_Tujuan_:
A - Salin ulang bagian teks bacaan tentang literasi yang terletak antara "Setelah mengkaji tujuh" dan "hidup (life skill)", termasuk kedua ujungnya, tanpa mengubah apa pun.
B - Dalam teks tentang literasi, beberapa prinsip diawali dengan kata "Literasi adalah". Tuliskan semua sebutan yang mengikuti kata tersebut pada prinsip-prinsip itu.

_Teks Bacaan_:
□ □ □ □

Setelah mengkaji tujuh ranah literasi dan 11 fase kunci literasi di atas, pendidikan berbasis literasi seharusnya dilaksanakan dengan mengikuti tujuh prinsip sebagai berikut:
1.      Literasi adalah kecakapan hidup (life skill)
2.      Literasi mencakup kemampuan reseptif dan produktif dalam upaya berwacana secara tertulis maupun secara lisan
3.      Literasi adalah kemampuan memecahkan masalah
4.      Literasi adalah refleksi penguasaan dan apresiasi budaya
5.      Litersi adalah kegiatan refleksi
6.      Literasi adalah hasil kolaborasi
7.      Literasi adalah kegiatan melakukan interpretasi

Dari pembahasan di atas, member gambaran bahwa kemajuan suatu bangsa tidak hanya bisa dibangun dengan bermodalkan kekayaan alam yang melimpah melainkan berawal dari peradaban buku atau penguasaan litersi yang berkelanjutan dari satu generasi ke generasi berikutnya.  Namun yang terjadi sekarang, budaya literasi sudah semakin ditinggalkan oleh generasi muda Indonesia.  Padahal pendidikan berbasis budaya literasi merupakan aspek penting yang harus diterapkan dilembaga-lembaga sekolah guna untuk memupuk minat dan bakat dalam diri para pelajar di negara ini.

□ □ □ □

_Bagian Data_:
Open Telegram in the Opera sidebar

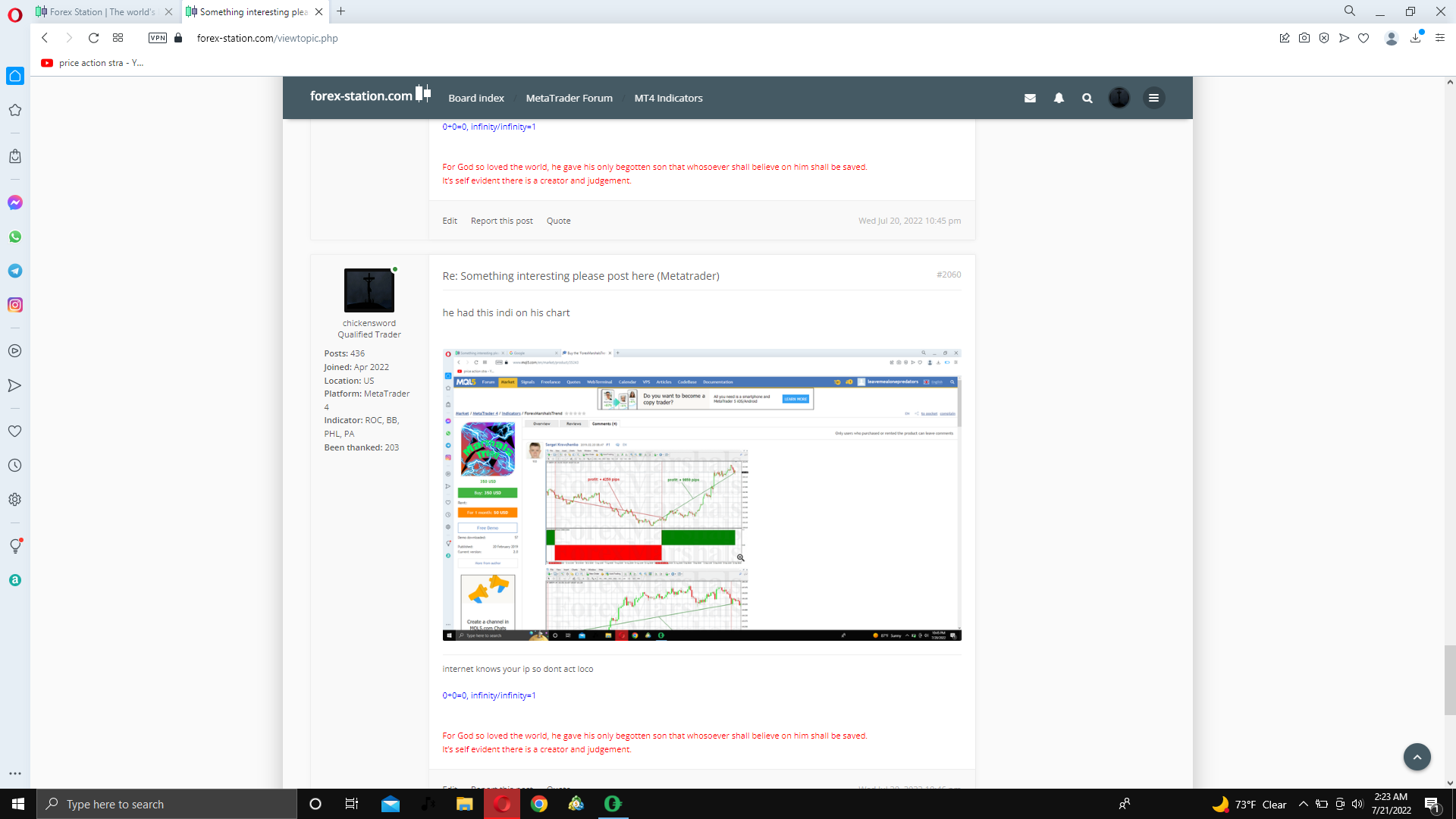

□ □ □ □

_Jawaban Tugas_:
A -
Setelah mengkaji tujuh ranah literasi dan 11 fase kunci literasi di atas, pendidikan berbasis literasi seharusnya dilaksanakan dengan mengikuti tujuh prinsip sebagai berikut:
1.      Literasi adalah kecakapan hidup (life skill)

B -
- kecakapan hidup (life skill)
- kemampuan memecahkan masalah
- refleksi penguasaan dan apresiasi budaya
- hasil kolaborasi
- kegiatan melakukan interpretasi